Nestled on the high plains between the Laramie Range and the Medicine Bow Mountains, Laramie is the arts and cultural hub of Wyoming. Home to the Equality State’s only four-year university, Laramie has a hip and energetic vibe set against a backdrop of heritage architecture and Old West traditions. This charming city on the Laramie River features college-town amenities like coffee shops and bookstores along with trendy bars and nightclubs. Laramie is also home to museums and historic sites that chronicle and preserve the history of this former 19th-century frontier town and end-of-the-line railroad stop. In 2011, Laramie was selected by Money Magazine as one of the best places in which to retire.

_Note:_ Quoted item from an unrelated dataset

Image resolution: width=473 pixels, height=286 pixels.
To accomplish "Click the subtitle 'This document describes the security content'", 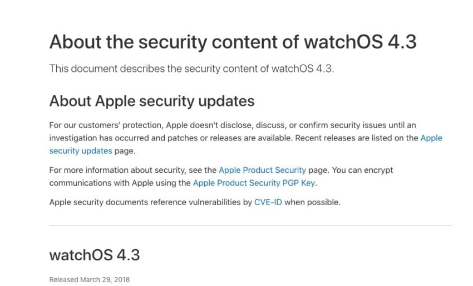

There is a wide range of things to see and do like the annual Jubilee Days Festival. The city hosts several museums, such as the Laramie Plains Museum, the Geological and Art Museum on the university campus and the Wyoming Children’s Museum and Nature Center. The Wyoming Territorial Prison State Historic Site highlights the bedlam of Laramie’s early days during the Old West. Operating from 1872 until 1903, it housed infamous outlaws, including Butch Cassidy. A walking tour of Laramie brings to life many of the city’s colorful Western legends. Encompassing five blocks, the historic downtown features two-story brick buildings dating from the late 19th century. Laramie also boasts 14 city parks offering a variety of opportunities for outdoor recreation. Residents and visitors can also enjoy the home games of the University of Wyoming Cowboys and Cowgirls sports teams. The Fine Arts Concert Hall on the university campus is the centerpiece the city’s performing arts scene.
Laramie is an eclectic mix of modern college-town amenities and Western folklore. You can spend a day shopping, enjoying the outdoors or exploring a renowned museum. Afterward, relax with nice meal, grab a drink at a popular local watering hole or attend one of Laramie’s numerous festivals to experience the culture of the Gem City of the Plains.